» Texte
%%
21/05/2001 - Réponse de Lutte Ouvrière au Bureau Politique de la LCR

     Chers camarades,
     Nous accusons réception de votre courrier du 3 mai selon lequel vous n'auriez reçu aucune réponse de notre part à votre proposition en date du 2 avril d'une réunion entre des délégations des directions de nos deux organisations pour discuter des possibilités d'action commune pour les prochaines élections présidentielles et législatives.
     Pourtant nous avons bien l'impression de vous avoir répondu et même à plusieurs reprises, verbalement il est vrai (discussions entre Alain Krivine et le signataire et plusieurs conversations téléphoniques entre Vial et Ollivier).
     Puisque vous semblez tenir à une réponse écrite, nous vous confirmons donc que le 2 avril, au sortir des élections municipales et de l'analyse de ses résultats, l'élection présidentielle et, a fortiori, les législatives, n'étaient pas pour nous des préoccupations immédiates et que nous ne pourrions envisager ces questions qu'à la fin juin, lors d'un Comité Central. La seule chose que nous savions déjà, parce qu'antérieurement décidée, c'est que nous présenterions la candidature d'Arlette Laguiller. à la Présidentielle.
     Entre-temps, l'actualité sociale marquée par la série de licenciements collectifs que vous savez a d'ailleurs requis de notre part d'autres réponses plus urgentes, en particulier nous nous sommes, contrairement à vous, beaucoup investis dans la préparation et la participation aux manifestations de Calais et du 1er mai.
     Dans votre plus récent courrier, vous contestez le terme d'ultimatum que nous avons utilisé pour qualifier le fait que, deux jours après avoir envoyé votre première lettre, Alain Krivine convoquait une conférence de presse pour annoncer que si nous prenions la responsabilité de ne pas accepter votre demande de discuter de la façon dont Arlette Laguiller se présenterait -c'est un des aspects de votre proposition- vous présenteriez votre propre candidate ou candidat.
     Si ce n'est pas ultimatum, c'est uniquement parce que s'il y avait là une menace nous n'y serions pas sensibles, et que c'est vous qui prendriez la responsabilité que vous nous imputez.
     Vous justifiez votre déclaration hâtive par le fait que vous auriez besoin d'une réponse rapide, en fonction du droit de votre organisation à préparer les prochaines échéances pour y être présente, même s'il n y avait pas d'accord LO-LCR. Pourtant une conférence de presse ne signifie pas un début de préparation, mais une simple proclamation pour prendre date et tenter maladroitement de nous mettre devant un fait accompli.
     Mais indépendamment de ce qui précède, que pouvons-nous vous répondre ? Vos deux lettres précédaient de plusieurs semaines une réunion de votre Comité Central au sein duquel plusieurs tendances se faisaient jour sur cette question. De plus, vous précisez qu'après votre Comité Central, vous aurez une Conférence nationale fin juin, pour arrêter votre propre attitude. Vous nous demandez donc d'engager des pourparlers avant même de vous être mis d'accord entre vous.
%%
» Consigne
D'après le texte, quand Lutte Ouvrière comptait-elle examiner la question des élections présidentielles et législatives ?

» Extrait de données
%%
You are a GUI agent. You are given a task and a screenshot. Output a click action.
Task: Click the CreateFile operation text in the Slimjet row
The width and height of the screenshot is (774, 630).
%%
» Réponse rédigée
À la fin juin, lors d'un Comité Central.